_Problem details_
Render as a JSON list of strings, one string per line, the records from the line containing "browser refresh icon" through the end of the records, both ends included and blank lines left out.

_The input_
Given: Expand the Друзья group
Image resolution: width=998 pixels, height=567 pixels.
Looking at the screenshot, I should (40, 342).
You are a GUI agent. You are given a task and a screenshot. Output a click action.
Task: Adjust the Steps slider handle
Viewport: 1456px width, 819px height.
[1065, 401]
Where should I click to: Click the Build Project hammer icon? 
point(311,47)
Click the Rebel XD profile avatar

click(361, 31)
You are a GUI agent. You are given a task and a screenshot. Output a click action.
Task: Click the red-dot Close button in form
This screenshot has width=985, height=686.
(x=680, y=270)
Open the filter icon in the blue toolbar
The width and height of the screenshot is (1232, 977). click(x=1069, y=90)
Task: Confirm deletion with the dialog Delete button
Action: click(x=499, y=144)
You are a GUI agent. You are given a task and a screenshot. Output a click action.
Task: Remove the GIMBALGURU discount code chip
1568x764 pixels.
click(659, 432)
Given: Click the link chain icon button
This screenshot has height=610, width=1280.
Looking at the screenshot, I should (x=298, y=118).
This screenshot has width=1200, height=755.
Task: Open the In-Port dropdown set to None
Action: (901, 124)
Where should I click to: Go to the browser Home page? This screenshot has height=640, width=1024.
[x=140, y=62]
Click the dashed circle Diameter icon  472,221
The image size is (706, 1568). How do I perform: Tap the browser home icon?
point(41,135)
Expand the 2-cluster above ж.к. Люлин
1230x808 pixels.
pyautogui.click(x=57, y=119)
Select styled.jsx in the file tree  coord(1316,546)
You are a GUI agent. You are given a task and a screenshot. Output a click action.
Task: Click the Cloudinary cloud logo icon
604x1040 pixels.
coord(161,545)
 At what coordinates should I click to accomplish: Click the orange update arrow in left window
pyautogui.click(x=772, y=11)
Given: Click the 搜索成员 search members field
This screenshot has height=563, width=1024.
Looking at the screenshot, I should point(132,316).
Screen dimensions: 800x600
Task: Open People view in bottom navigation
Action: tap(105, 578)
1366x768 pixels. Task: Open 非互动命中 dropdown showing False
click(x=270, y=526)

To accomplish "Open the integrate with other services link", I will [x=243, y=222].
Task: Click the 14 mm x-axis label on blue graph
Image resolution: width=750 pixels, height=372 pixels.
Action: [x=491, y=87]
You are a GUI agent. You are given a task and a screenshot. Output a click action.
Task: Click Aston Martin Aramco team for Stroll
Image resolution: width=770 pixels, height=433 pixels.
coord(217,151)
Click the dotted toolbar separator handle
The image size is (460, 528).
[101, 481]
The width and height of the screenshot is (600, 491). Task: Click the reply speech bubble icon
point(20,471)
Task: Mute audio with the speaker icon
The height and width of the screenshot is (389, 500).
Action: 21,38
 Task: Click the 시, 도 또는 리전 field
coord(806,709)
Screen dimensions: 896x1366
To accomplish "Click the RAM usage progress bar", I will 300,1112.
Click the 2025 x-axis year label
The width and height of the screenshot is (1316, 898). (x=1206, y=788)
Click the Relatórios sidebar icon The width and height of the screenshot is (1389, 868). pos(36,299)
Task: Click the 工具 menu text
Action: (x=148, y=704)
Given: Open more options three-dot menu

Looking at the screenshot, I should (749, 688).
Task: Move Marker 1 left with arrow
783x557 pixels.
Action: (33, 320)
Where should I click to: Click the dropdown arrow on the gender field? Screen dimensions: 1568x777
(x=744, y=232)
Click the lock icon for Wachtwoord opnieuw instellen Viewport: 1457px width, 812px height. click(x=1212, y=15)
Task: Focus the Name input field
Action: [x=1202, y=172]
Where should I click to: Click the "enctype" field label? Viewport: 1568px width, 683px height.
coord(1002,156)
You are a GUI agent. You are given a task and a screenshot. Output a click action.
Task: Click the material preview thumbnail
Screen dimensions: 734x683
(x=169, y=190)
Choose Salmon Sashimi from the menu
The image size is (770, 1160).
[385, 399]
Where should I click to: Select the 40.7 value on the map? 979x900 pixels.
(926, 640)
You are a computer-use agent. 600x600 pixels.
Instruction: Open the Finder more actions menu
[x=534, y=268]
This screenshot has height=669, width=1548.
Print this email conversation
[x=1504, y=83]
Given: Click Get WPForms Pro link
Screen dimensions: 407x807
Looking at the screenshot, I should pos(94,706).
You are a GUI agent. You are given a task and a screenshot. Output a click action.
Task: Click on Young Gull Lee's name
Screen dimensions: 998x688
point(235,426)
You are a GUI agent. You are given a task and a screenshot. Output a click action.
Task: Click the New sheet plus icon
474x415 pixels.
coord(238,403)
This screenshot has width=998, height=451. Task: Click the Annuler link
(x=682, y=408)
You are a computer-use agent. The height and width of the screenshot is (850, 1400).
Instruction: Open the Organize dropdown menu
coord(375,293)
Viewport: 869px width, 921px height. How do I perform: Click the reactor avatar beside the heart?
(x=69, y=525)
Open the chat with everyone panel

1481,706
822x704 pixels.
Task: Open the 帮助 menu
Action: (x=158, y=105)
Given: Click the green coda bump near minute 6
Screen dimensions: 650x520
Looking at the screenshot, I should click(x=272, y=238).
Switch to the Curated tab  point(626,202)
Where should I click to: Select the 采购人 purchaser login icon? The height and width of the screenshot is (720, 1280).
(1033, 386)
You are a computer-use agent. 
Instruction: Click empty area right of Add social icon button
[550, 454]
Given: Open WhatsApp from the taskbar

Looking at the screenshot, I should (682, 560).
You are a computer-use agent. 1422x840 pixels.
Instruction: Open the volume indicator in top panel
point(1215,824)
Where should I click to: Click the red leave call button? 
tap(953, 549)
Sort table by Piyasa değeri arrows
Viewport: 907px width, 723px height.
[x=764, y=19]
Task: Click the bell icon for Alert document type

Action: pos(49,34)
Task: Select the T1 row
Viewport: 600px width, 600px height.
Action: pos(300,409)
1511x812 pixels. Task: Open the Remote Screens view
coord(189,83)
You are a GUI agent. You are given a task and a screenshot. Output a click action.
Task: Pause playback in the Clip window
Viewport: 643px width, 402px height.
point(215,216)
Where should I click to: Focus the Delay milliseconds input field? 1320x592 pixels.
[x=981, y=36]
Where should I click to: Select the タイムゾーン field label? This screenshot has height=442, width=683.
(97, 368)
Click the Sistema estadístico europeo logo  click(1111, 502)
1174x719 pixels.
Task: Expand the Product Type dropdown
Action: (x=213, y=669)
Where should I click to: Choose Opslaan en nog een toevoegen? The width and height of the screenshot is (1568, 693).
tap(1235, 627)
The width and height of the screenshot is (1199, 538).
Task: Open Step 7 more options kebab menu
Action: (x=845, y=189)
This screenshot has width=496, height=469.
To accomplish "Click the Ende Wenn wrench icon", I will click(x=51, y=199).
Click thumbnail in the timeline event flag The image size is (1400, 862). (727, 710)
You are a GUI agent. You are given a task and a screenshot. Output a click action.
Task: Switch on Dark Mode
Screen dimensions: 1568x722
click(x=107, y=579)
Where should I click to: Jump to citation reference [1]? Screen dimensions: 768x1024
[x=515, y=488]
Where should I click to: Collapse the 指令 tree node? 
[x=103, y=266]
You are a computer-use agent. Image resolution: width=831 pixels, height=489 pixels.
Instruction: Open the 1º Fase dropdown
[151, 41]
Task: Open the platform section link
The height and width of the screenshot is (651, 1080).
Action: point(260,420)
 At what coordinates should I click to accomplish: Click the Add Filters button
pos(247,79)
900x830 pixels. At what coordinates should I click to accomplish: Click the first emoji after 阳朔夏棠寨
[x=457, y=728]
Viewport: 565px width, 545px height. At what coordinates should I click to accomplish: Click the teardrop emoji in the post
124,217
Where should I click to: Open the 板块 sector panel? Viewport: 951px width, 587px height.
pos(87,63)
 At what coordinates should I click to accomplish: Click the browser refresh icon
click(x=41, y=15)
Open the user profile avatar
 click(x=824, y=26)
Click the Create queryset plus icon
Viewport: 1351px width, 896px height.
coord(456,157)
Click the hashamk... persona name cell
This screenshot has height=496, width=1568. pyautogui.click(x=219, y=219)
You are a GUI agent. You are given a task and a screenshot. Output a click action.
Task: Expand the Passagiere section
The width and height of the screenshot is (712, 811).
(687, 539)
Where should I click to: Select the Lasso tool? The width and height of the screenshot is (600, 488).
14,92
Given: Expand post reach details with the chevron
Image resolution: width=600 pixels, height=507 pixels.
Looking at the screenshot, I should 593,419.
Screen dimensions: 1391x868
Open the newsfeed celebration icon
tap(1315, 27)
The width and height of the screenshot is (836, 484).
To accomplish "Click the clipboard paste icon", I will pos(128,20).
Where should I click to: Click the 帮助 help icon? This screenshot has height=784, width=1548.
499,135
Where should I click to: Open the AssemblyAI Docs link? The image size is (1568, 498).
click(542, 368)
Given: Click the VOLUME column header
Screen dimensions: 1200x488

_Output below_
[
  " At what coordinates should I click to accomplish: Click the browser refresh icon",
  "click(x=41, y=15)",
  "Open the user profile avatar",
  " click(x=824, y=26)",
  "Click the Create queryset plus icon",
  "Viewport: 1351px width, 896px height.",
  "coord(456,157)",
  "Click the hashamk... persona name cell",
  "This screenshot has height=496, width=1568. pyautogui.click(x=219, y=219)",
  "You are a GUI agent. You are given a task and a screenshot. Output a click action.",
  "Task: Expand the Passagiere section",
  "The width and height of the screenshot is (712, 811).",
  "(687, 539)",
  "Where should I click to: Select the Lasso tool? The width and height of the screenshot is (600, 488).",
  "14,92",
  "Given: Expand post reach details with the chevron",
  "Image resolution: width=600 pixels, height=507 pixels.",
  "Looking at the screenshot, I should 593,419.",
  "Screen dimensions: 1391x868",
  "Open the newsfeed celebration icon",
  "tap(1315, 27)",
  "The width and height of the screenshot is (836, 484).",
  "To accomplish \"Click the clipboard paste icon\", I will pos(128,20).",
  "Where should I click to: Click the 帮助 help icon? This screenshot has height=784, width=1548.",
  "499,135",
  "Where should I click to: Open the AssemblyAI Docs link? The image size is (1568, 498).",
  "click(542, 368)",
  "Given: Click the VOLUME column header",
  "Screen dimensions: 1200x488"
]